→ **TASK INSTRUCTIONS**: Taking each line of the material below in turn, count those containing the string "agent". Provide the number alone.

Top of RECORDS FOR THIS EXERCISE

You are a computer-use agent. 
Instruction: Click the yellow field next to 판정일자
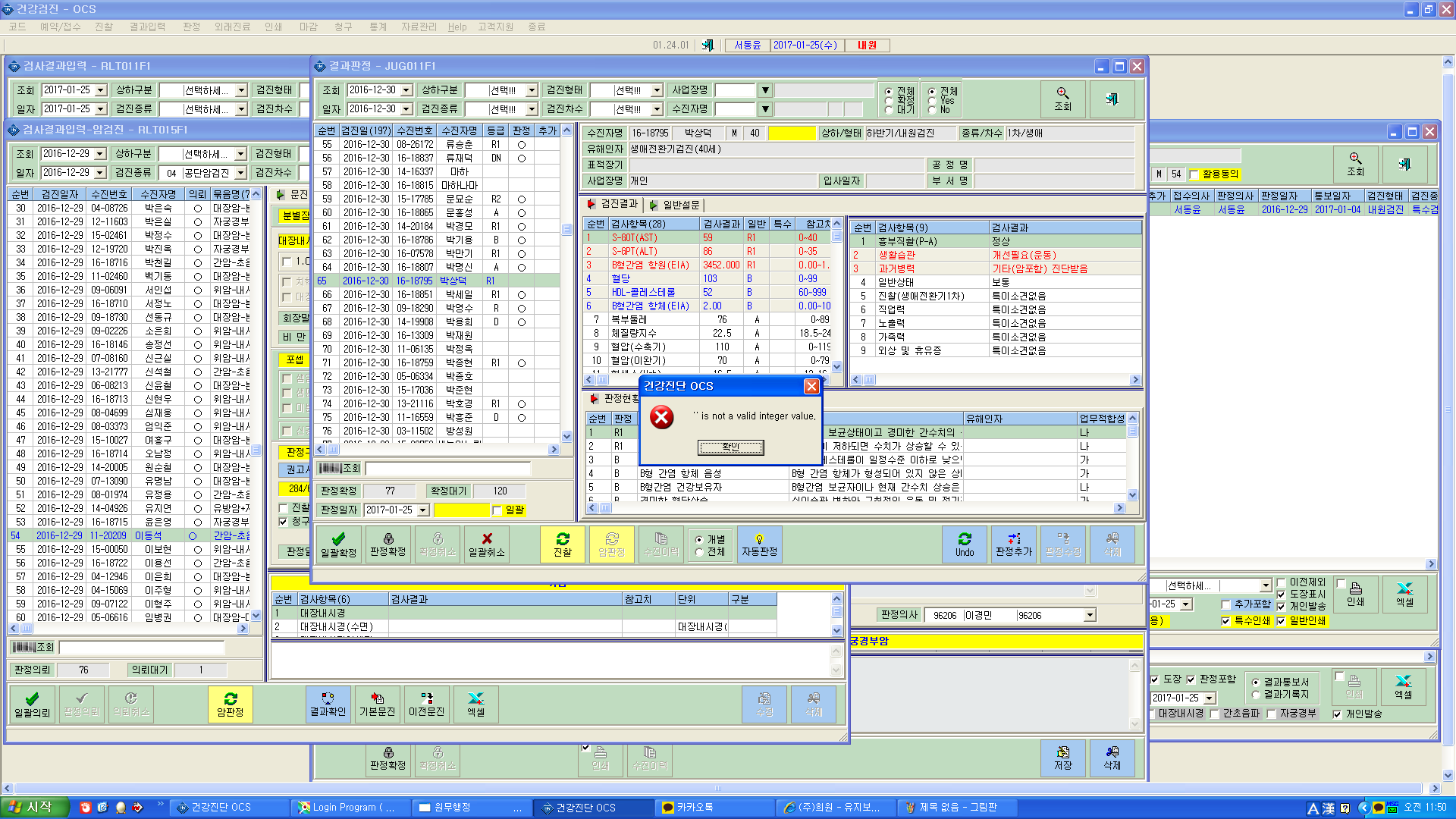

Bottom of RECORDS FOR THIS EXERCISE
Top of RECORDS FOR THIS EXERCISE

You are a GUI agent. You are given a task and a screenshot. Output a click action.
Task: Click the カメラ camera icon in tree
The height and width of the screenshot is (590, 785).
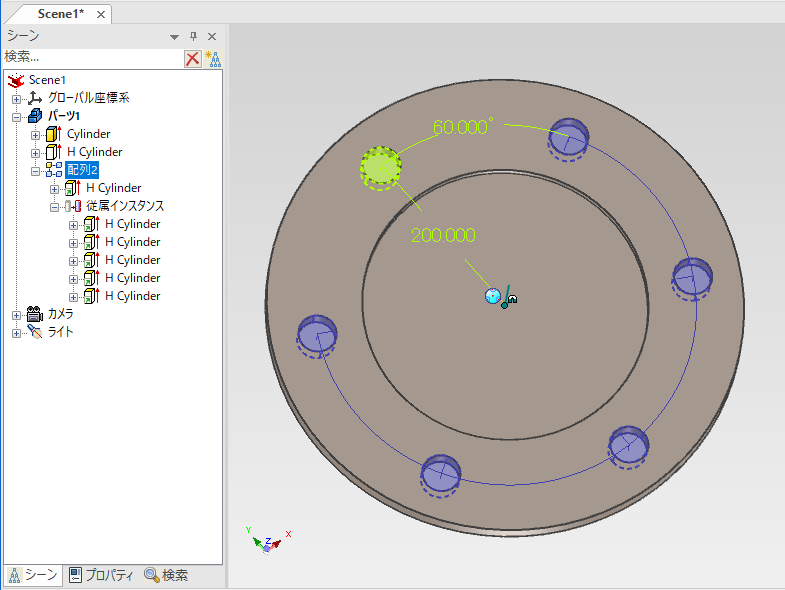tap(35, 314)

Bottom of RECORDS FOR THIS EXERCISE
Top of RECORDS FOR THIS EXERCISE

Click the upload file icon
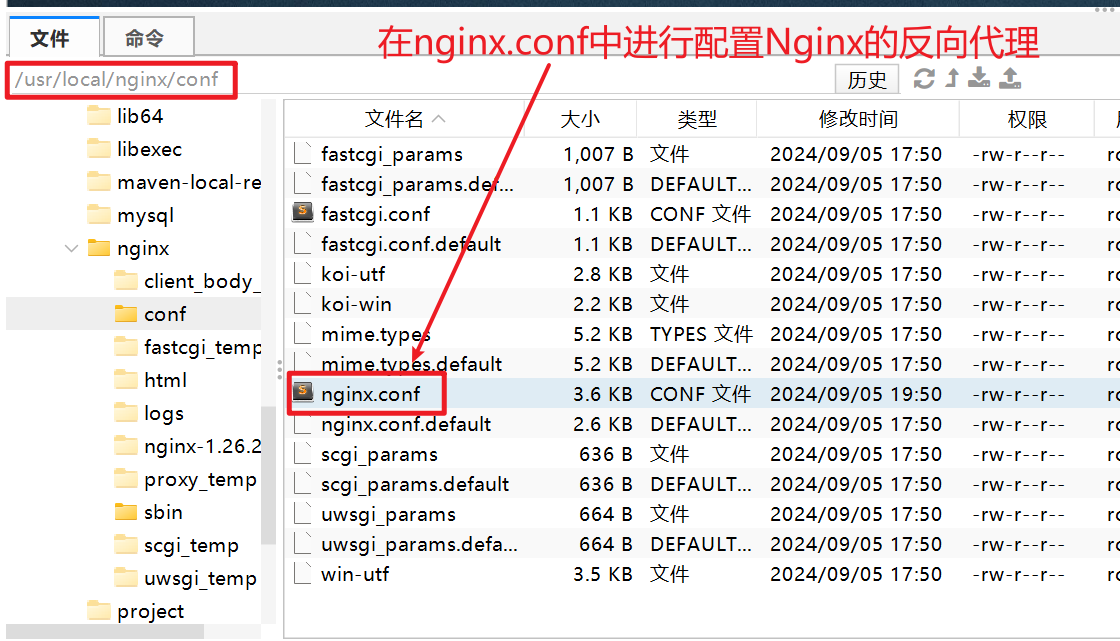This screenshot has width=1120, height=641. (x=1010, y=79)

Bottom of RECORDS FOR THIS EXERCISE

→ **TASK RESPONSE**: 2